> EXCERPTED TEXT:
In all honesty, I'd much, much rather teach someone to build their own proper box than to sell them one, and I do design them with complex modeling and simulation software for free. I just make my service available to build them for people at a price that experienced enthusiasts would call a steal (for a custom box built specifically for a given sub) if they don't have the means or time to build it themselves. 

That Rockford Fosgate amp is great. Solid power, CEA certified, very clean look, and very likely underrated. Not at all a fan of their subs though. Actually, I'm not a fan of any sub you can buy at Best Buy and slap into a prefabbed box. The car audio world is much, much bigger than names like Kicker, Rockford Fosgate, Alpine, Polk Audio, Sony (shudders), Kenwood, etc.


----------



## kylevh21 (Mar 3, 2012)

If u want some thump for cheap and low power look at powerbass product or even q-power


----------



## XtremeRevolution (Jan 19, 2012)

kylevh21 said:


> If u want some thump for cheap and low power look at powerbass product or even q-power


I always have a bad taste in my mouth when I hear the word "powerbass" for the crap they put Eric and Matt (Image Dynamics owner and lead engineer) through. Muscled them out of the very company they started and put years of their life into.


----------



## albow77 (Feb 18, 2012)

I guess I am looking for a speaker that has some punch and will not break the bank. Money is no object but I choose not to go overboard with it. A few years ago I had a rockford DVC 10" and it was OK but after 3 years of abuse from a Kicker Kx-400.1 it had seen its match. I gave the amp and box to my brother and the amp is still going strong. That is why I wouldlike to stick with kicker for the amp. The speaker is what I have the big question on. What is going to sound good and not blow after a few years. I have heard an 8" polk dxi in the vented prefab box at bestbuy and that rocked for its size. Was better than some of the 10s and 12s. I am still going to buy what I think will sound the best for hark rock - classic rock. that is what I listen to most of the time. I have tried most brands but I have been out of the loop for the last 10 years that I have no clue anymore. I will spend about $200+/- for the sub and build the box myself.

> EXERCISE INSTRUCTIONS: Continue the car audio forum thread from the point where it ends.

> GIVEN INFORMATION:

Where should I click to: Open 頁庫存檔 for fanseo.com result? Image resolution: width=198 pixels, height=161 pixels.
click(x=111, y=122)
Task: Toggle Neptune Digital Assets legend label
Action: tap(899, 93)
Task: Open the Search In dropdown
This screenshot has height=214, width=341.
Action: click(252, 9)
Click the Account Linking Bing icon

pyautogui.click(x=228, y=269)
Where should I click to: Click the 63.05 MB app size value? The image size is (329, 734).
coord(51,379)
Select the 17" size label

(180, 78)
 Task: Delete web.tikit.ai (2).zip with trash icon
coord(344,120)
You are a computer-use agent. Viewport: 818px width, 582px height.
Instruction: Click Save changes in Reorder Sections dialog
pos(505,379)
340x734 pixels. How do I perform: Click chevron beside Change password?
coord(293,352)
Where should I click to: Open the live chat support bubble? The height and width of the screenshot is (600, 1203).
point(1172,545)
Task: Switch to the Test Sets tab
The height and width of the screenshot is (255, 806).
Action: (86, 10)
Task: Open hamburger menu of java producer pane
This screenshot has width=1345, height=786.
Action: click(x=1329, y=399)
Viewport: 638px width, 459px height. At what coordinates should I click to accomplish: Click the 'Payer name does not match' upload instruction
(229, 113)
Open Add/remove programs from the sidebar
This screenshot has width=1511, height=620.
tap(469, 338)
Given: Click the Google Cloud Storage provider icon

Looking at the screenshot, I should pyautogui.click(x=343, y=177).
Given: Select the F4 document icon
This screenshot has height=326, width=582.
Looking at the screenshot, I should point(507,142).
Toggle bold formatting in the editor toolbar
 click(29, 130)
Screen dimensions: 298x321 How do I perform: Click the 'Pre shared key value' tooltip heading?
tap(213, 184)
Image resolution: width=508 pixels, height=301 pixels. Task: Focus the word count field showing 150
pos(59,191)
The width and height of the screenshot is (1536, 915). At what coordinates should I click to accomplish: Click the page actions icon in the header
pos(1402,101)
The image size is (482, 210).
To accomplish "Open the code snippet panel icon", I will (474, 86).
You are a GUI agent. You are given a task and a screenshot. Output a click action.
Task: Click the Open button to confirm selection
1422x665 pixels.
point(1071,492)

> OUTPUT FOR THIS EXERCISE:
----------



## Gdubs (Apr 23, 2011)

I loved my Alpine Type R sub. It was an awesome sub. very tight,crisp and clean bass. Ive owned everything from Bazooka, Audiobahn (also i thought was good), MTX, Polk, Kicker.

My fav was the Alpine though


----------



## DMac1988 (Oct 3, 2011)

I havent seen anyone try soundstream before. I have a 12" soundstrem with a 1200w sony xplod. And they ran deadly. Just warned i cant install subs in my cruze. Cuz it can blow the airbags if not installed slowly n saftely. But soundstream is crazy subs. Waayyyy better then pioneer, rock, sony, alpine. Trust me. Search soundstream subs on youtube. Or even their site for more info. Pls comes with a wicked giant spider decal for your window. I was proud of my sub. I toned it so it didnt rattle the trunk but rattled you glass of water inside your house. No joke. My boss even said he can hear me coming to work in the morning. Hahahahha


----------



## XtremeRevolution (Jan 19, 2012)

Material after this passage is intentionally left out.